阅读文本:

Android 360度全景照片展示

小弟初次写blog，文笔很普通，如有不当之处请多多谅解。话不多说，直接进入正题。

转载请标明出处：/x498980642/article/details/11890947

首先需要准备的装备以及工具是：

1.Android 2.2以上SDK

2.测试手机一台（数据线自备）

3.360度全景图片一张（项目源码中有，图片全部引用与网络）

360度的全景图片展示，需要面对的问题是，如何将一张全景图片转换为能够在手机上展示的立体图像，对于立体的3D图像，我们首先想到的是地球仪，在这里我需要介绍的是怎样将图片绑定在一个球上面，然后展示出来：

1.绘制球体：

在OpenGL ES中基本上所有的立体图像都是通过一个个的小三角形拼接而成的（关于OpenGL的基础知识我就不过多介绍了，CSDN中有关于OpenGL基础的专栏，大家可以去瞅瞅），我们知道球面上面的每一个点（P(x,y,z)）都会满足方程组（球的极坐标方程）：

x = r * sin(a) *cos(b)

任务要求:
请从阅读文本中一字不改地摘录一段，以“在OpenGL ES中基本上”开头，一直到“r * sin(a) *cos(b)”为止。

条目列表:
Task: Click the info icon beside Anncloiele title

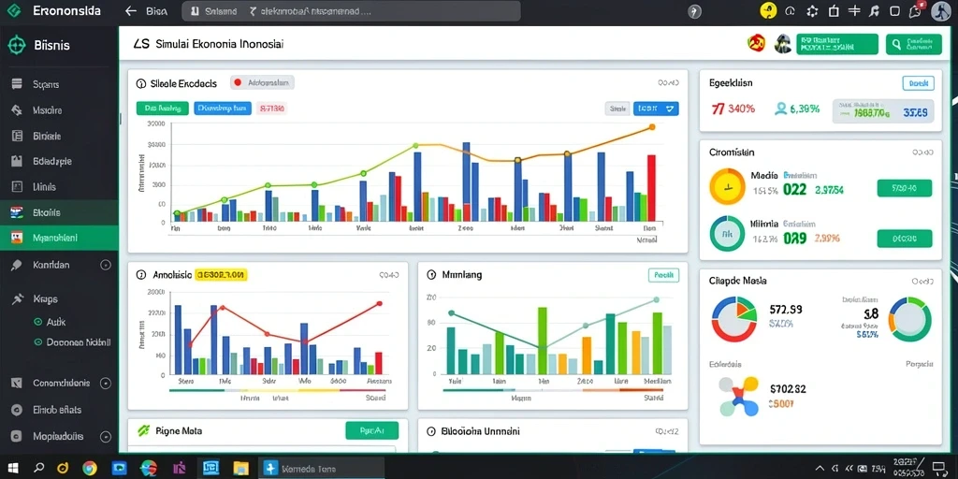Action: (141, 275)
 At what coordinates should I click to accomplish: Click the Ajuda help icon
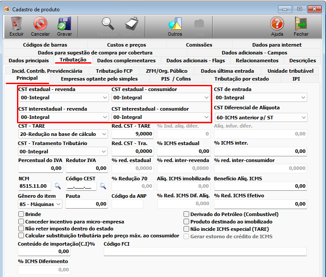click(277, 23)
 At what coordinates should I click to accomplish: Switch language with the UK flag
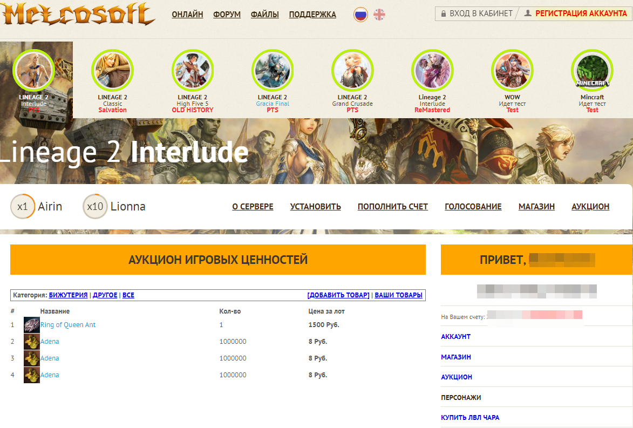point(379,15)
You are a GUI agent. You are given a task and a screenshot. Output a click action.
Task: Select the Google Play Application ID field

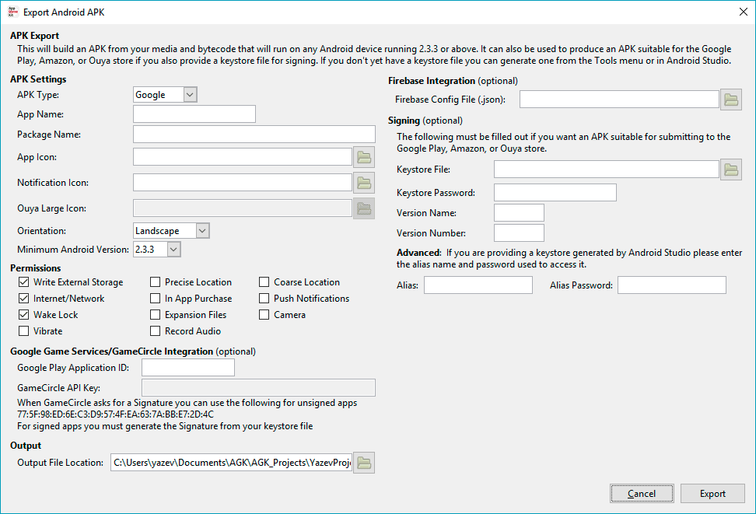click(x=187, y=368)
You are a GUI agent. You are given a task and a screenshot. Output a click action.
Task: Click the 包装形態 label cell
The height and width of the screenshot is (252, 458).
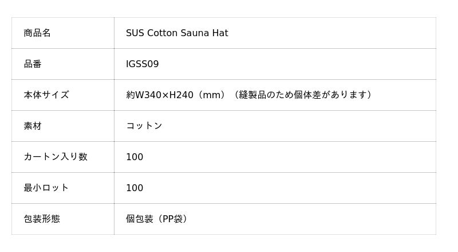42,219
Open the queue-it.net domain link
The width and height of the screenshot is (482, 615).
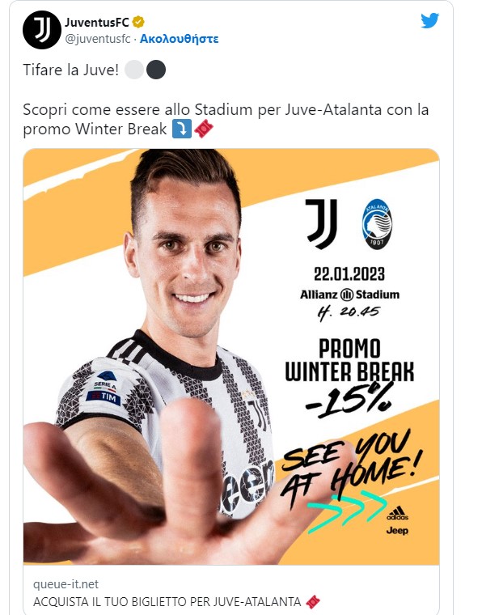[66, 584]
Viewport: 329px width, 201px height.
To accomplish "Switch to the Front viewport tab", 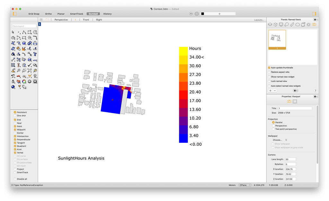I will [86, 20].
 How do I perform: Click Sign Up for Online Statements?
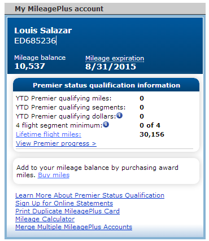pyautogui.click(x=64, y=203)
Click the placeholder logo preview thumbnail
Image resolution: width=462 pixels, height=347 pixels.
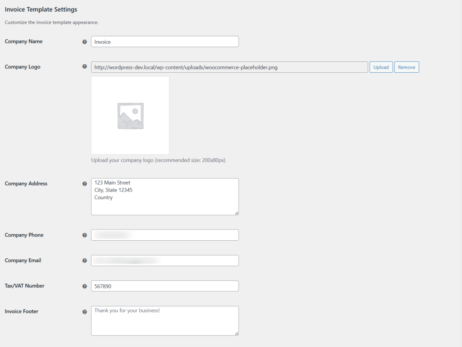click(x=130, y=116)
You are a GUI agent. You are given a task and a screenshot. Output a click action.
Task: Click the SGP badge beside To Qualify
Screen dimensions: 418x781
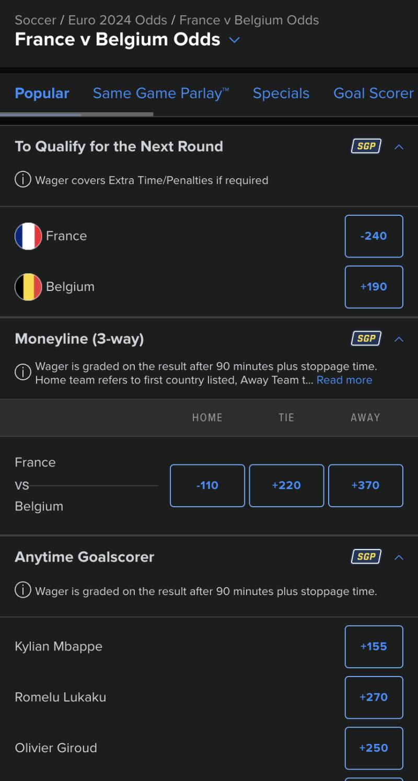tap(366, 146)
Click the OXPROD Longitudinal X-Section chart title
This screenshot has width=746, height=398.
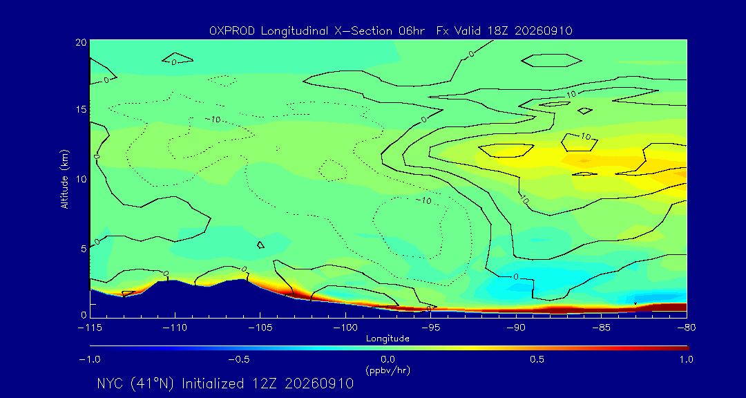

书面解答:
在OpenGL ES中基本上所有的立体图像都是通过一个个的小三角形拼接而成的（关于OpenGL的基础知识我就不过多介绍了，CSDN中有关于OpenGL基础的专栏，大家可以去瞅瞅），我们知道球面上面的每一个点（P(x,y,z)）都会满足方程组（球的极坐标方程）：

x = r * sin(a) *cos(b)